How Healthcare Providers Can Help Detect Pre-Ruptured Membranes
Rupture of the amniotic sack is a normal part of delivery, but when the membranes rupture before the baby is due, both the mother and the infant are at risk. Small ruptures aren’t always immediately obvious to either the mother or her healthcare provider. That is why it is so important to detect pre-ruptured membranes as quickly as possible. How can healthcare providers help detect these membrane ruptures early?
Talk to the Patient
Your patient will be the first person to tell you something is wrong with her pregnancy — even if there isn’t anything wrong. Your patient might complain of:
- Constantly feeling like she’s urinating herself
- More wetness than normal
- Excessive pelvic pressure
If that’s the case, checking for pre-ruptured membranes should be the first thing on your agenda. Most of these tests are non-invasive and can be completed with little to no discomfort.
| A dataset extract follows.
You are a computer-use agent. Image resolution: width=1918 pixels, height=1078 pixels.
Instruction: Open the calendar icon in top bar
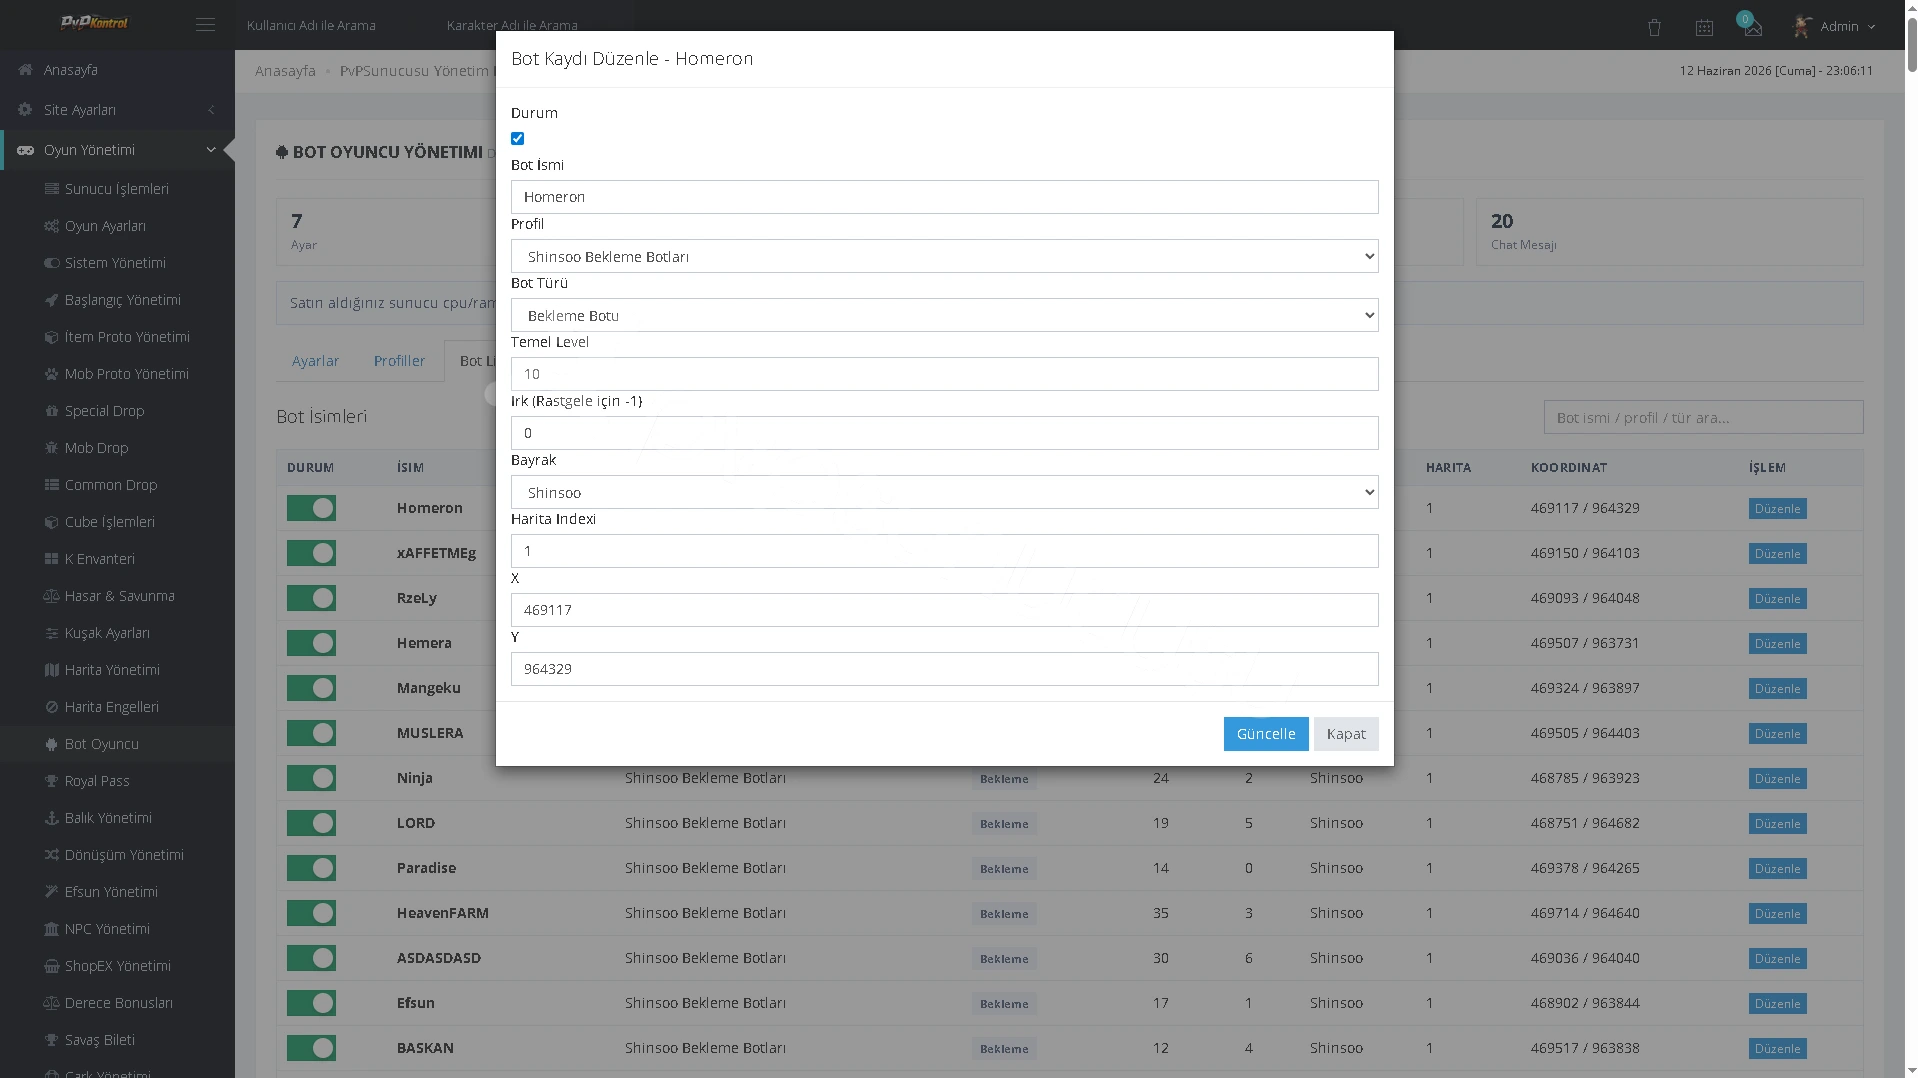(1704, 27)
Traditional Testing Methods
There are a number of methods to determine if a patient’s membranes have ruptured prematurely if leaking amniotic fluid is not an obvious symptom:
1. pH Testing — A sample of fluid from the vaginal canal is tested on a pH strip. Normal pH should be between 4.5 and 6.0. Anything higher could indicate membrane rupture. Amniotic fluid registers at 7.1-7.3 pH.
2. Nitrazine Test — This is similar to the pH test, but it is designed to specifically test for the presence of amniotic fluid. If a sample of fluid is placed on the strip, it will turn blue.
3. Ferning — Amniotic fluid creates a unique pattern when observed under a microscope, due to the salt in the fluid itself.
4. Ultrasound — If the fluid levels are significantly lower than normal, this can be determined with an ultrasound. Unfortunately, this does not offer an explanation for the low fluid level — this could also indicate problems with the fetus’ kidneys or urinary tract, or problems with the mother such as dehydration, preeclampsia or diabetes.
Membrane rupture can also be detected by injecting a non-toxic dye into the amniotic sac. If the membrane has ruptured, the dye will be detected in the vaginal discharge within about 30 minutes. The dye injection presents its own risks, however, especially if you suspect that the membranes have a small tear or rupture in them.
A New ROM Test
While previous testing techniques for premature membrane rupture offer moderately accurate results, they require a speculum exam that can be extremely uncomfortable for women late in pregnancy. Additionally, these tests don’t offer a definitive answer — upwards of 47% of professionals in the field report that they are unsure of the accuracy of their membrane rupture diagnosis.
Newer tests designed to detect membrane rupture are much less invasive and only requires a non-invasive vaginal swab to detect membrane rupture. This sample is then mixed with a vial of proprietary liquid and placed on a test strip. It is very similar to traditional PH and nitrazine testing, except for one major difference — instead of checking vaginal pH, the test looks for the presence of PAMG-1.
PAMG-1 or placental alpha microglobulin-1 is a protein synthesized by the human body that is only found in amniotic fluid. It was first isolated from amitotic fluid in 1975 but has not been used to detect membrane rupture until recently. This protein doesn’t normally appear in vaginal discharge, and even a small amount, such as you would see with a micro tear, causes a drastic uptick in the amount of PAMG-1 detected in the vaginal discharge.
Complications From a Missed Diagnosis
Premature membrane rupture is a risky proposition for both the mother and child. While it’s ideal to keep the fetus in the uterus for as long as possible, it’s not always an option with cases of early membrane rupture. Complications of an undiagnosed uterine rupture can include:
- Developmental delays
- Pre-term labor
It is essential to diagnose a ruptured membrane as soon as possible. For women near the end of their term (past 37 weeks), it is considered safe to deliver the infant by induction or by C-section. For women who haven’t yet carried to term, delivery will likely still be an option. It is riskier, though, and the infant might spend some time in hospital care.
For pre-term deliveries (before 34 weeks), delivery will depend on whether or not the infant’s lungs are mature enough to survive outside the womb. Treatment options include antibiotics to prevent infection, steroids to improve lung development, bed rest and constant monitoring for any sign of infection.
Any indication of membrane rupture should be treated as a high-risk situation, especially in women who are still pre-term.
Premature rupture of membranes isn’t a common diagnosis, occurring in less than 15% of pregnancies, with pre-term membrane ruptures occurring in less than 3%. In spite of these low numbers, it is important to remember that a ruptured membrane puts both mother and infant at risk and should be addressed as quickly and safely as possible.